Vers le milieu du jour, lorsque l'on juge que les cérémonies du culte domestique sont partout achevées, les rameurs prennent tumultueusement place dans les bateaux. D'ordinaire les jouteurs appartiennent aux plus basses classes de la population ; car, quoique il n'y ait rien de contraire à la bonne façon à donner des prix ou des contributions en argent afin de faire réussir la fête, ce serait déroger que de mettre personnellement la main à la pagaie. Ce ne sont guère que les coulis et gens de cette sorte qui s'y prêtent. Les rameurs naturellement font les plus grands efforts pour se distancer les uns les autres ; leurs chefs les encouragent et les excitent, accélérant la mesure à grands gestes ; tambours et gongs soutiennent le mouvement ; et les pagaies de plonger et replonger dans l'eau avec frénésie. Enfin la route prescrite a été parcourue au milieu de vociférations assourdissantes ; le bateau qui est revenu le premier au point de départ enlève la perche servant de signal avec les cadeaux qui y sont suspendus ; on la porte en triomphe au pavillon des prix et la distribution commence. Tout ne se passe pas sans querelles et même voies de fait. Il y a, comme partout, des mécontents et des envieux. Cependant dans la règle les commissaires parviennent à étouffer les disputes naissantes, non pas tant, il faut le dire, par leur ascendant moral que par de plus persuasives pièces de monnaie au moyen desquelles ils satisfont ceux qui se disent lésés.

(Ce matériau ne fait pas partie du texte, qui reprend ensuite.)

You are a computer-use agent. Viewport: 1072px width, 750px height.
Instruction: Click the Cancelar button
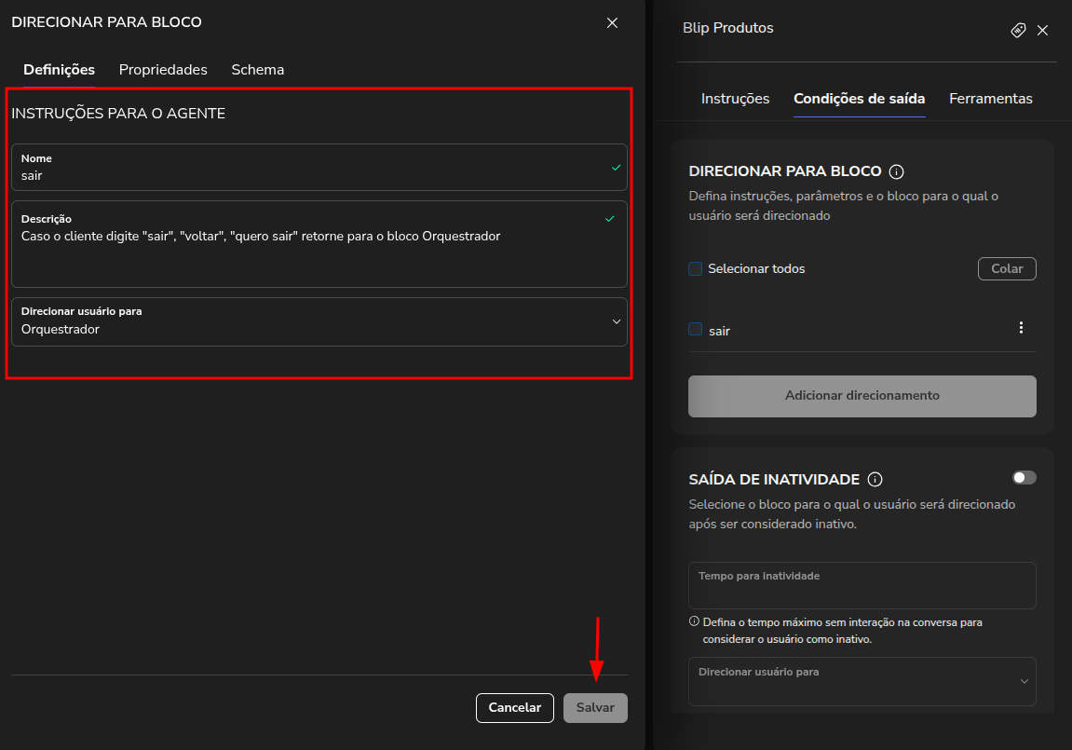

Les joutes continuent souvent deux ou trois jours consécutifs, même sans qu'il y ait des prix, tant la passion de la lutte est vivante chez l'homme. Les équipages rament alors pour l'honneur, ou simplement parce que les ancêtres le faisaient déjà. Bien entendu que l'éclat de la fête et l'enthousiasme du peuple dépendent de la grandeur des sommes recueillies par souscription ou données par la caisse du temple. Aussi telle année voit on les bateaux voler par dizaines à la surface de l'eau, tandis que telle autre il n'y en aura que deux ou trois qui joutent. Or cette fête étant moins une fête religieuse que simplement populaire, tout dépend, peut on dire, du caprice ou de l'entraînement momentané des habitants du quartier.

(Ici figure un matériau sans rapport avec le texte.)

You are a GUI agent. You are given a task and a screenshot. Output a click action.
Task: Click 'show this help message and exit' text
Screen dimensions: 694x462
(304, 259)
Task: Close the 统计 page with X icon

Mais ce qui donne à la fête des bateaux dragons sa plus grande animation, ce sont les nacelles et embarcations diverses remplies de curieux, hommes, enfants, femmes même, qui par centaines sillonnent les eaux. Tous sont en habits et en humeur de fête ; on mange et boit, on cause et plaisante ; on joue des instruments, et quand passe comme une flèche un bateau dragon, on applaudit à outrance. Bref, on s'en donne de gaieté et de plaisir comme dans pas une autre occasion de toute l'année. Les hauteurs qui dominent la rive sont couvertes de spectateurs, de même que les vaisseaux à l'ancre, tout vivants de pavillons et de banderoles. Ce spectacle est l'un des plus animés que l'on puisse imaginer, et qui en a été témoin ne l'oubliera plus.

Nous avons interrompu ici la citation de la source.